El automóvil se detuvo frente a un supermercado lleno de compradores de última hora y una tienda de óptica. Entre ambos establecimientos había una angosta calleja.
– Es allá arriba. La puerta de la derecha. Encima de la tienda donde venden gafas para leer. Supongo que tendré que venir a recogerles.
– A las cinco en punto -dijo Quinn en voz baja-. Para poder llegar a Garrison Bight al amanecer.
– Quieren ir de pesca, ¿eh?
El conductor se volvió y Bond vio su rostro por primera vez. No era un joven como pensaba, a pesar del largo cabello rubio. Le faltaba la mitad de la cara, hundida y remendada con injertos cutáneos. Debió intuir el espanto de Bond porque le miró directamente con el ojo sano, haciendo una repulsiva mueca.
– No se preocupe. Por eso trabajo para esos caballeros. Me dejaron esta cara nueva en Vietnam y pensé que podría sacarle provecho. Algunas personas se mueren de miedo al verme.
– A las cinco en punto -repitió Quinn, abriendo la portezuela.
Para salir, siguieron el procedimiento habitual. Sacaron a Bond, se adentraron en la callejuela, franquearon una puerta y subieron un tramo de escalera en pocos segundos. Se encontraban en una estancia en la que sólo había dos sillas y dos camas, unas finas cortinas y un ruidoso aparato de acondicionamiento de aire. Utilizaron, una vez más, las esposas y los grilletes y Kirchtum se sentó al lado de Bond con la aguja hipodérmica en la mano mientras Quinn salía por un poco de comida. Comieron melón y pan con jamón y bebieron agua mineral. Después, Quinn y Kirchtum se turnaron para vigilar a Bond, el cual se quedó enseguida dormido a causa del agotamiento.

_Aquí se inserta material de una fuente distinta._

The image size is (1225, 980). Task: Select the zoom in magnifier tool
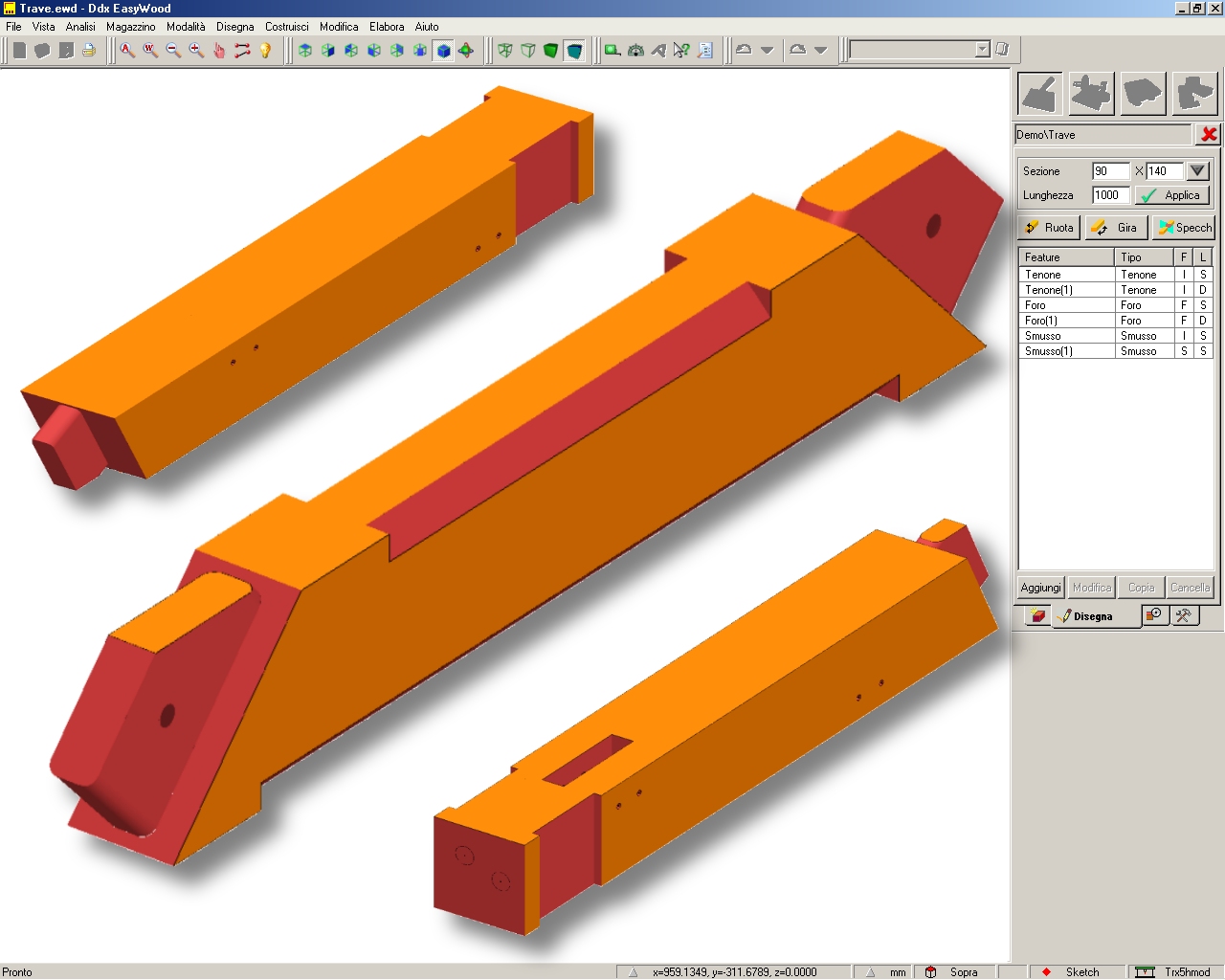pos(196,51)
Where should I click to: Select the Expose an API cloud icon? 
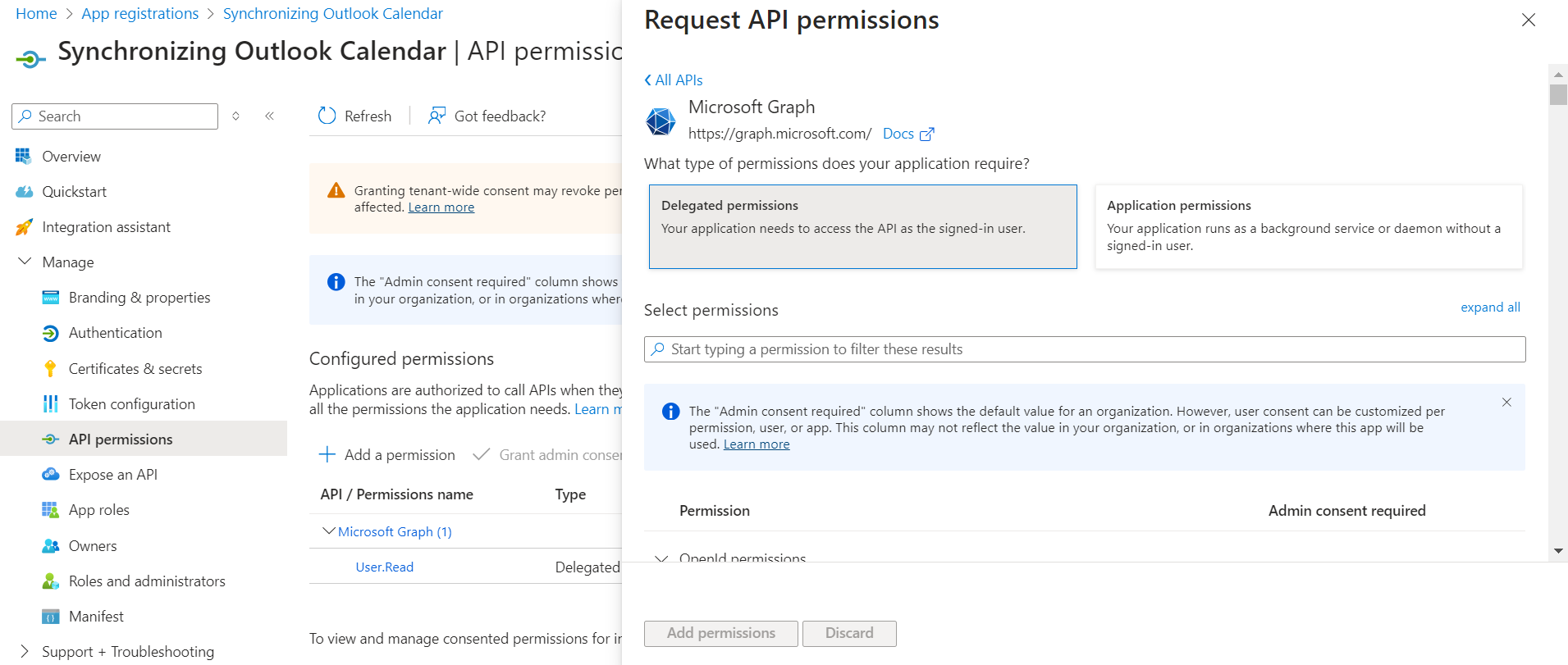[x=50, y=475]
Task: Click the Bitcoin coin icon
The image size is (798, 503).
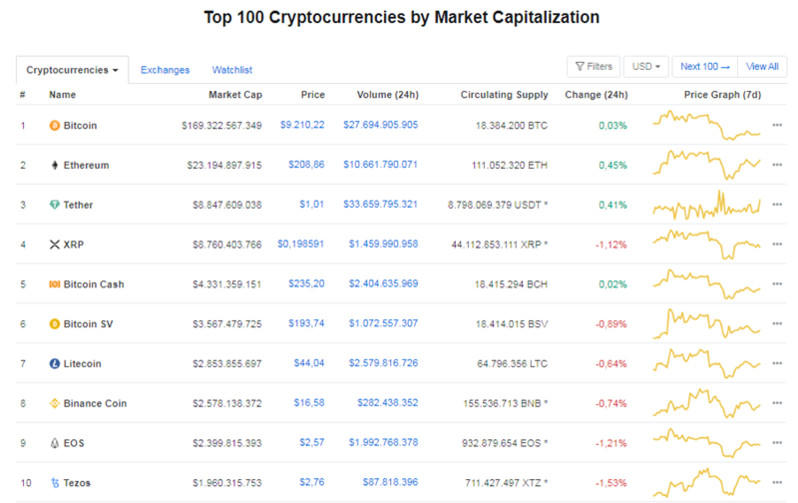Action: coord(54,126)
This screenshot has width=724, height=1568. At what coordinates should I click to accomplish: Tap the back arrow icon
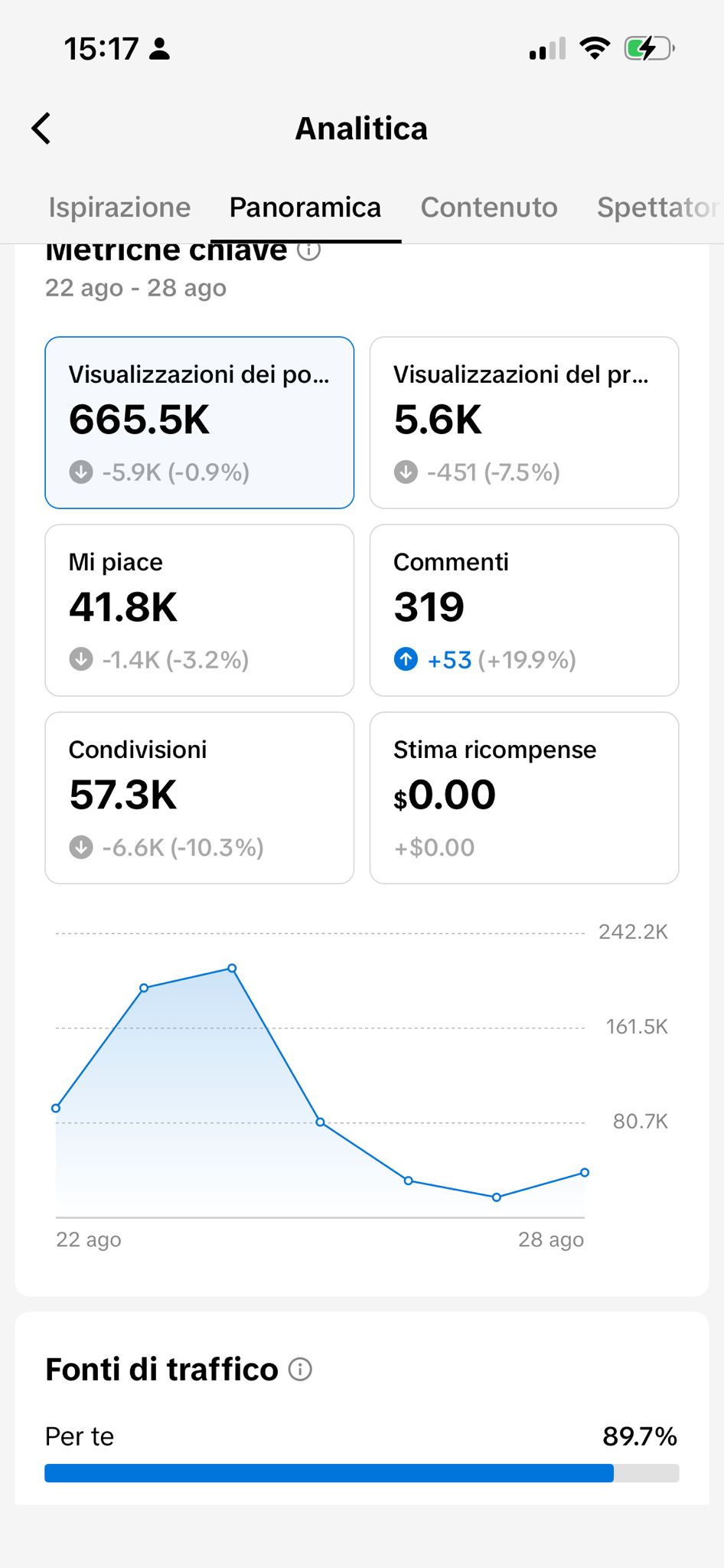[41, 128]
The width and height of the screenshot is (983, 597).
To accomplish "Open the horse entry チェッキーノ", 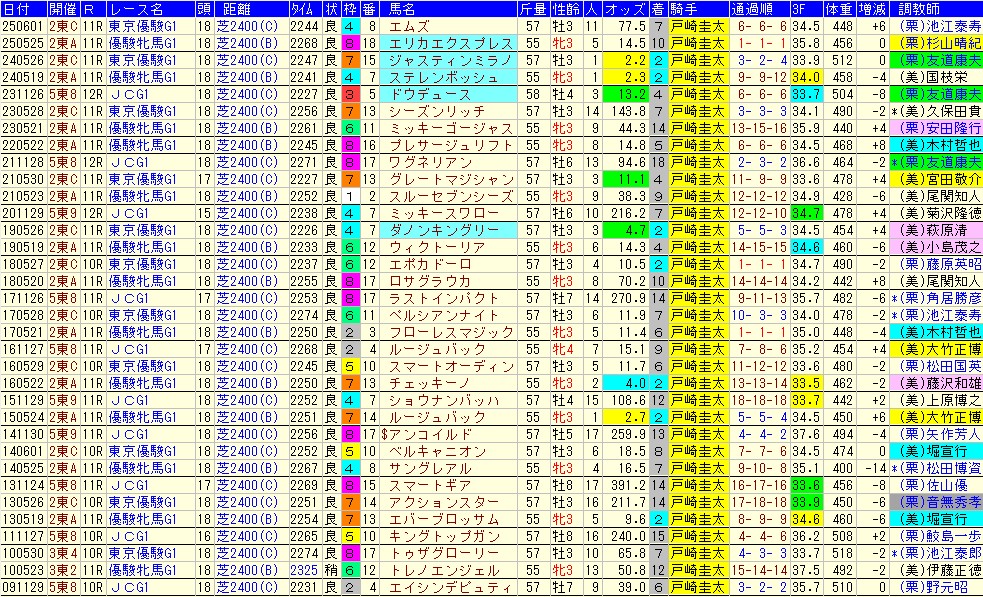I will pos(412,383).
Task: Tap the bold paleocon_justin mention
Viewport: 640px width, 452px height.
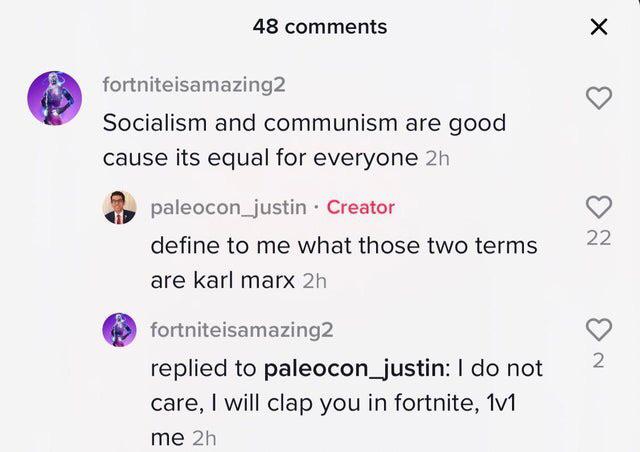Action: click(x=354, y=368)
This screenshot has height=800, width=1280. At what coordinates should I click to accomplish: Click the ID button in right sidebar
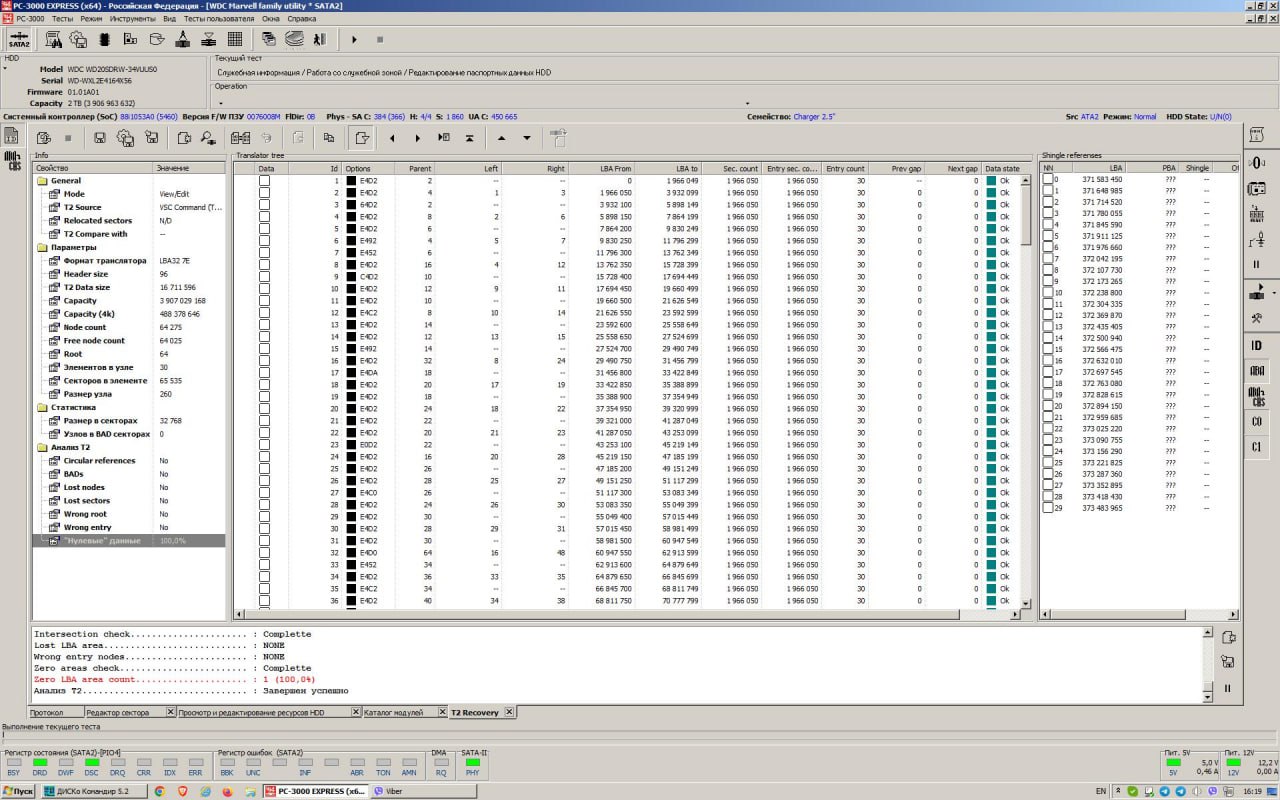point(1257,346)
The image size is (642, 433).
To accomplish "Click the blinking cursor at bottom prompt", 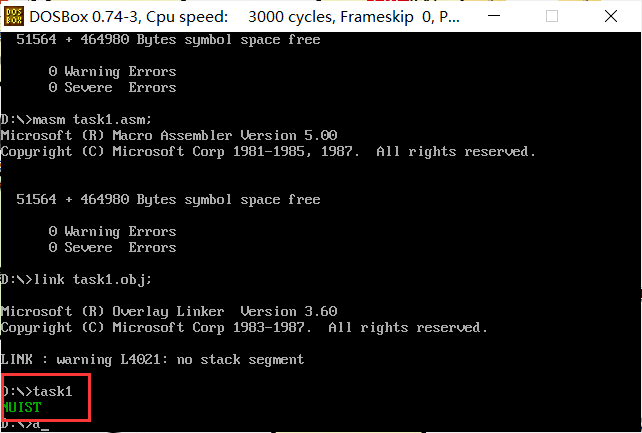I will coord(45,426).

Era todavía de noche cuando Quinn le despertó y le acompañó a un pequeño y funcional cuarto de baño en el que Bond trató de librarse del cansancio del viaje. Al cabo de unos diez minutos, bajaron a la calle y le llevaron al automóvil.
A aquella hora tan temprana de la madrugada no se observaban apenas señales de vida. El cielo estaba plomizo, pero Quinn dijo que el día iba a ser precioso. Llegaron al North Roosevelt Boulevard y después vieron a su izquierda una dársena con grandes yates y embarcaciones de pesca. A la derecha también había agua.
– Allí es adonde vamos -dijo Quinn, señalando el lugar con la mano-. El golfo de México. La isla se encuentra en el extremo más alejado del arrecife.